U.S. Prime Money-Market Funds Pull $8 Billion From Deutsche Bank

The biggest U.S. prime money-market funds cut their investments in Deutsche Bank AG by $8.1 billion in October, the largest drop among 35 of the largest banks in Europe, the U.S., Japan and Canada, Bloomberg analysis shows.

The amount of Deutsche Bank short-term obligations held by the eight biggest U.S. funds eligible to purchase corporate debt, which included offerings from Fidelity Investments, JPMorgan Chase & Co. and BlackRock Inc., declined by 56 percent to $6.3 billion from Sept. 30 to Oct. 31, according to monthly portfolio updates compiled by Bloomberg and published in today’s Bloomberg Risk newsletter.

Deutsche Bank Chief Financial Officer Stefan Krause said that money funds aren’t a major source of funding on an Oct. 25 earnings call. Krause estimated that the funds provided 3 percent of the bank’s total funding.

Germany’s largest bank said it increased its discretionary unsecured wholesale funding to 135 billion euros from 113 billion euros between the end of June and the end of September, according to a presentation given by Krause at the time. The bank has increased its use of transaction banking and retail funding since the end of 2007, according to the presentation. Transaction banking represented 12 percent of its 1.1 trillion-euro funding at Sept. 30, up 5 percent from the end of 2007.

“What you are seeing is a domino effect on European banks, which have sequentially been affected as European contagion has spread,” Kinner Lakhani, senior bank analyst at Citigroup Inc., said in an interview. “The key point is that Deutsche Bank is likely to have been much better prepared.”

Dollar Funding

Lakhani said the bank’s global transaction services business provides dollar funding as an alternative. In contrast, the main French banks, which also experienced money-market fund outflows, had large U.S. dollar financing operations.

Deutsche Bank spokesman Armin Niedermeier declined to comment further on the bank’s money-market funding changes over the month. “We can’t reconcile these numbers,” he said in an e-mailed statement.

French banks saw their money-market funding decline 25 percent on the month to $16 billion. The drop followed a 44 percent decline in September.
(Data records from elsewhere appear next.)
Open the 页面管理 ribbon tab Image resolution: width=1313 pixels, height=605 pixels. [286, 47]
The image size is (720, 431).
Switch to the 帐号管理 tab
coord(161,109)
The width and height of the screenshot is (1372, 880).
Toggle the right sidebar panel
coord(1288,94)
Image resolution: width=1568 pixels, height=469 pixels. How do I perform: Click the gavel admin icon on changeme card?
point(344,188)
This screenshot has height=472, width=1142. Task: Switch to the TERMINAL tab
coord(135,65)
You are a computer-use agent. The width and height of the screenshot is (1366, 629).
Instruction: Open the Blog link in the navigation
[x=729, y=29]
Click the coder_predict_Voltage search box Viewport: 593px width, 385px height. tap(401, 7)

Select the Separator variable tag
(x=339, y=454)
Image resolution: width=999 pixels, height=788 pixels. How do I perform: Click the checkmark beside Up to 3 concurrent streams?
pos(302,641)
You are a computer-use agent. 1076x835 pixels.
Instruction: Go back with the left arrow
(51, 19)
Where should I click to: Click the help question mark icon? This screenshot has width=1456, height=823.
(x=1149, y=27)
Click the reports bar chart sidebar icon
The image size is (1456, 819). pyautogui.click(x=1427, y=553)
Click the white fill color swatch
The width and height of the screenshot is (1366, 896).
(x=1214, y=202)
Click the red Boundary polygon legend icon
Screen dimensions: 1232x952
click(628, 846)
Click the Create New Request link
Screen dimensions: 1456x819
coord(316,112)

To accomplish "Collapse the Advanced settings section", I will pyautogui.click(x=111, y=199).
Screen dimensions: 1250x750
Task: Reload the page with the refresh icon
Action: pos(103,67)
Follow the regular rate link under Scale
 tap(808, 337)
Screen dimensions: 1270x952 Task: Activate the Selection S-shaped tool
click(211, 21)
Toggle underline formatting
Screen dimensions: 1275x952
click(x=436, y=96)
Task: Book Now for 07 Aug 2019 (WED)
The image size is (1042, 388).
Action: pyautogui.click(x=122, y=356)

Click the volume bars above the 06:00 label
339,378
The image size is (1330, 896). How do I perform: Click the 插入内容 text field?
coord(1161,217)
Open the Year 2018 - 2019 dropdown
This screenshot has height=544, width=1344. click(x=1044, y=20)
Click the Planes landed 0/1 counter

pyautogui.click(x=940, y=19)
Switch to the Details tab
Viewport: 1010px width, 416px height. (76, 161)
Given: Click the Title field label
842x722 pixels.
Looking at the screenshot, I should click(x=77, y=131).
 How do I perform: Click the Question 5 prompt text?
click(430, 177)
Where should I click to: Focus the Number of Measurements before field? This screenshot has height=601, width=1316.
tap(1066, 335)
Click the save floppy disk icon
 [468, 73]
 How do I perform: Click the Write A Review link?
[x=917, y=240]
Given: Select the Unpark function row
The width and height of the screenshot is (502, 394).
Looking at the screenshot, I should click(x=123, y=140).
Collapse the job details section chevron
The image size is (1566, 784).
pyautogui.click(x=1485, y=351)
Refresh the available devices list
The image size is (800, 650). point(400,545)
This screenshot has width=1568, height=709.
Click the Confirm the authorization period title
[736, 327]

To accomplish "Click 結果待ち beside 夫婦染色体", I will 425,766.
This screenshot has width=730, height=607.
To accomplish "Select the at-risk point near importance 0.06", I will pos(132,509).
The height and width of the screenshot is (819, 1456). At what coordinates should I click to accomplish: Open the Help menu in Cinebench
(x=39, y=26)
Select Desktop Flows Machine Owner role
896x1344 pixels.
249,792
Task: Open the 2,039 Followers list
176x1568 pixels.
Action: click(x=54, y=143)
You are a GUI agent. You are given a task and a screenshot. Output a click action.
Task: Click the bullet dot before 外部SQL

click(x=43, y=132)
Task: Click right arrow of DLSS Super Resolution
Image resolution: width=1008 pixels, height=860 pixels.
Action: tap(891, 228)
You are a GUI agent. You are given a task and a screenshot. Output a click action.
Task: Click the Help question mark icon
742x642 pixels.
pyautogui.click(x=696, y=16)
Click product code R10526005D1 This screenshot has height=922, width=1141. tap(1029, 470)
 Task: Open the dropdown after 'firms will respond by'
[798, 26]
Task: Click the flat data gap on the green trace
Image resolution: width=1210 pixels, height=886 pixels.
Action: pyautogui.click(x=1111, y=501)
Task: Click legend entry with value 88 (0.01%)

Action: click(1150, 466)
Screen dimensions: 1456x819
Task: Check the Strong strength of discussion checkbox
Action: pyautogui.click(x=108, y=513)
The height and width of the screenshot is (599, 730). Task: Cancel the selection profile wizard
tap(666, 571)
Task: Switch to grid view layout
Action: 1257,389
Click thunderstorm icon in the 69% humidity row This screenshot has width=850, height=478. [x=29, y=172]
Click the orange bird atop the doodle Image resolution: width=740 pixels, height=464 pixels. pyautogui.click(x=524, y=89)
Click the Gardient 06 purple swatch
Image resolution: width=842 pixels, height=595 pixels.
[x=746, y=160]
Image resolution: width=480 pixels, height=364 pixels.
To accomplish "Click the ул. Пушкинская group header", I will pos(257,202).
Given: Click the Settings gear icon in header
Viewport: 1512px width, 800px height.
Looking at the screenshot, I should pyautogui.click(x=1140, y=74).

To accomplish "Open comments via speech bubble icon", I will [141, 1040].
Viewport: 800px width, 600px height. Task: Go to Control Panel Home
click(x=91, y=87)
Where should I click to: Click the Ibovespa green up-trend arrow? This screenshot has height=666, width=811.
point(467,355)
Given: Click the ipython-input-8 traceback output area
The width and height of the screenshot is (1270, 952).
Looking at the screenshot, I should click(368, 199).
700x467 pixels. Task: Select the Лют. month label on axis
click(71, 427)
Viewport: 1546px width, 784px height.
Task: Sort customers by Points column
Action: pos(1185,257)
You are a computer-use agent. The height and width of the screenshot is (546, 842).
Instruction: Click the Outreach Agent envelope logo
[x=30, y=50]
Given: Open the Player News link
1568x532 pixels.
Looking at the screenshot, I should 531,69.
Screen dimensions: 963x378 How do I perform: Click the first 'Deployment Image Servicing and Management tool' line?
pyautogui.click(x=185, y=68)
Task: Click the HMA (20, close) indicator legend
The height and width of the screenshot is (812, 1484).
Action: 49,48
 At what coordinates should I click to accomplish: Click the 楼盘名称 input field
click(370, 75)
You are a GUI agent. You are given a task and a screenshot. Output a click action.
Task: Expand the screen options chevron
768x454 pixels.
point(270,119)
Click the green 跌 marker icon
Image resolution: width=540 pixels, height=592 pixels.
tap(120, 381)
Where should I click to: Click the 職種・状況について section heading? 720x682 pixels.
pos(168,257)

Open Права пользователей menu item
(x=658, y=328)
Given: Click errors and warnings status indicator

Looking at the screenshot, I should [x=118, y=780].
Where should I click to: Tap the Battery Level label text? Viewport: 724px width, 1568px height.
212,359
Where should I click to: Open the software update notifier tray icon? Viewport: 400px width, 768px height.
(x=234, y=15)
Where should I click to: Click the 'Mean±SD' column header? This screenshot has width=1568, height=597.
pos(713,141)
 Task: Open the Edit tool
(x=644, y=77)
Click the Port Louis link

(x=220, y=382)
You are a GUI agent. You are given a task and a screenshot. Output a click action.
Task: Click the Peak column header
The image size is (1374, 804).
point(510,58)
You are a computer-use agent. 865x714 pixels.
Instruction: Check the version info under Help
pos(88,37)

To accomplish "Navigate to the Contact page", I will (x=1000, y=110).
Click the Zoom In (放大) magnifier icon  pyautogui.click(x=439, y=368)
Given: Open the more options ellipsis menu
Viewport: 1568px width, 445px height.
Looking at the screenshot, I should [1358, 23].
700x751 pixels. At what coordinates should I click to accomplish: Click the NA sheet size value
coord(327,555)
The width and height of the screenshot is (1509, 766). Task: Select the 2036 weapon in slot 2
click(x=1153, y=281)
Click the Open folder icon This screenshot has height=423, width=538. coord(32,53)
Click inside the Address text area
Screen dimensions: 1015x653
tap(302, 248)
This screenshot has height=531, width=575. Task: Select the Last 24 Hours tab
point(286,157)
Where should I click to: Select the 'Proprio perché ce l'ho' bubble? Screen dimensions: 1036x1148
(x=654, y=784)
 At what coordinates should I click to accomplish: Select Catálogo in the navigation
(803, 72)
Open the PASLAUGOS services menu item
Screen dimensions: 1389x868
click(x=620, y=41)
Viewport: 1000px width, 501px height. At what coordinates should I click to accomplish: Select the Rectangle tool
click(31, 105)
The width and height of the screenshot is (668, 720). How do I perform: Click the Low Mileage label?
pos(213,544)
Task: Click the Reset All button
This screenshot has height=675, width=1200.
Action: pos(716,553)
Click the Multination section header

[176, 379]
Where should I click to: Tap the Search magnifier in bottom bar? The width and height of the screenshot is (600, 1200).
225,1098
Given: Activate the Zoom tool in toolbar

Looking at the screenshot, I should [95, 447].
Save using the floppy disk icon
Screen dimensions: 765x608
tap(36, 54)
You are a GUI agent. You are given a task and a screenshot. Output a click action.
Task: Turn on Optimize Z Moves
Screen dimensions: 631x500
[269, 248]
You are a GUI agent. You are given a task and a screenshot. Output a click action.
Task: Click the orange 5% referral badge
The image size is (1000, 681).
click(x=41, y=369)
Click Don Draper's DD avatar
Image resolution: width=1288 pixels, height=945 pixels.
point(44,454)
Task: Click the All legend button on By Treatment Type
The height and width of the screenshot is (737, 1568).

Over the last twelve months the eight big money funds have pulled 78 percent, or $61.3 billion, of their funding from French banks.

Credit Agricole, BNP

Among the French banks, commitments to Credit Agricole SA saw the biggest decline, falling 66 percent in October to $1.3 billion. BNP Paribas SA saw a decline of 10 percent, Societe Generale SA lost 11 percent in funding and holdings in Natixis were cut to zero.

Money funds have cut investments in Societe Generale by $15 billion over the last 12 months, according to the Bloomberg survey. Dollar funding pressures have led the bank to announce it was planning to sell assets and exit some businesses.

Societe Generale expects 750 million euros of losses as a result of these actions, according to a presentation. The bank declined to comment further.

The data was compiled from the most recent disclosures given by the eight largest U.S. money-market funds by assets. The funds surveyed were Fidelity Cash Reserves Fund, JPMorgan Prime Money Market Fund, Vanguard Prime Money Market Fund, Fidelity Institutional Money Market Portfolio, Fidelity Institutional Prime Money Market Portfolio, BlackRock TempFund, Wells Fargo Advantage Heritage Money Markets Fund and Federated Prime Obligations Fund.

The figures include repurchase agreements that are backed by government collateral. Fidelity, which cut its holdings in Deutsche Bank by $5.1 billion across three funds in October, said it was “very comfortable” with its current investments in European banks.

“Our money-market mutual funds remain well-positioned in light of the continued risk and uncertainty unfolding across Europe,” Adam Banker, a spokesman at Fidelity, said in an e-mailed statement.